*** Opening of TASK INPUT ***

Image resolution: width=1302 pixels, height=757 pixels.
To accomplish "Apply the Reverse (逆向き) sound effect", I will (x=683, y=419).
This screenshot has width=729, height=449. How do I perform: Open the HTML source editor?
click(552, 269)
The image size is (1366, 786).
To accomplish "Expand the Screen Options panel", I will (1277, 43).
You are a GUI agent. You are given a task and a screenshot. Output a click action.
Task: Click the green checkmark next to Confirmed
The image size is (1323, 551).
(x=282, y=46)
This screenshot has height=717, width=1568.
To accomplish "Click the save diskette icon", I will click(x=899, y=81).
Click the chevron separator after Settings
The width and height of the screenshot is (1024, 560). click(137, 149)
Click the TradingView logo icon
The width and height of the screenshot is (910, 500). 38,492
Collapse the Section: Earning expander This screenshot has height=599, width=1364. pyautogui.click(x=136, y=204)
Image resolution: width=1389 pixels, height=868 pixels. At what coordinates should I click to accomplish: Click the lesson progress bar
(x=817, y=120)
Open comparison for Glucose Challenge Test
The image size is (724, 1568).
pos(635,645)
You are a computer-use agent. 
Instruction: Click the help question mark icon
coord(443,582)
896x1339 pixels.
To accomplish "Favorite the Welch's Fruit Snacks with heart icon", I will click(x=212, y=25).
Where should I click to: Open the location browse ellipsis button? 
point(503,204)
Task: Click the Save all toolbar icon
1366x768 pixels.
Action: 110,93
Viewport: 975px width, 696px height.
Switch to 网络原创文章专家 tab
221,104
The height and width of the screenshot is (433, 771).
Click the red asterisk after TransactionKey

*** Close of TASK INPUT ***

DIRECTIONS FOR THIS TASK: Reproduce the listing exactly, leaving nothing out.

WRITTEN ANSWER:
Image resolution: width=1302 pixels, height=757 pixels.
To accomplish "Apply the Reverse (逆向き) sound effect", I will (x=683, y=419).
This screenshot has width=729, height=449. How do I perform: Open the HTML source editor?
click(552, 269)
The image size is (1366, 786).
To accomplish "Expand the Screen Options panel", I will (1277, 43).
You are a GUI agent. You are given a task and a screenshot. Output a click action.
Task: Click the green checkmark next to Confirmed
The image size is (1323, 551).
(x=282, y=46)
This screenshot has height=717, width=1568.
To accomplish "Click the save diskette icon", I will click(x=899, y=81).
Click the chevron separator after Settings
The width and height of the screenshot is (1024, 560). click(137, 149)
Click the TradingView logo icon
The width and height of the screenshot is (910, 500). 38,492
Collapse the Section: Earning expander This screenshot has height=599, width=1364. pyautogui.click(x=136, y=204)
Image resolution: width=1389 pixels, height=868 pixels. At what coordinates should I click to accomplish: Click the lesson progress bar
(x=817, y=120)
Open comparison for Glucose Challenge Test
The image size is (724, 1568).
pos(635,645)
You are a computer-use agent. 
Instruction: Click the help question mark icon
coord(443,582)
896x1339 pixels.
To accomplish "Favorite the Welch's Fruit Snacks with heart icon", I will click(x=212, y=25).
Where should I click to: Open the location browse ellipsis button? 
point(503,204)
Task: Click the Save all toolbar icon
1366x768 pixels.
Action: 110,93
Viewport: 975px width, 696px height.
Switch to 网络原创文章专家 tab
221,104
The height and width of the screenshot is (433, 771).
Click the red asterisk after TransactionKey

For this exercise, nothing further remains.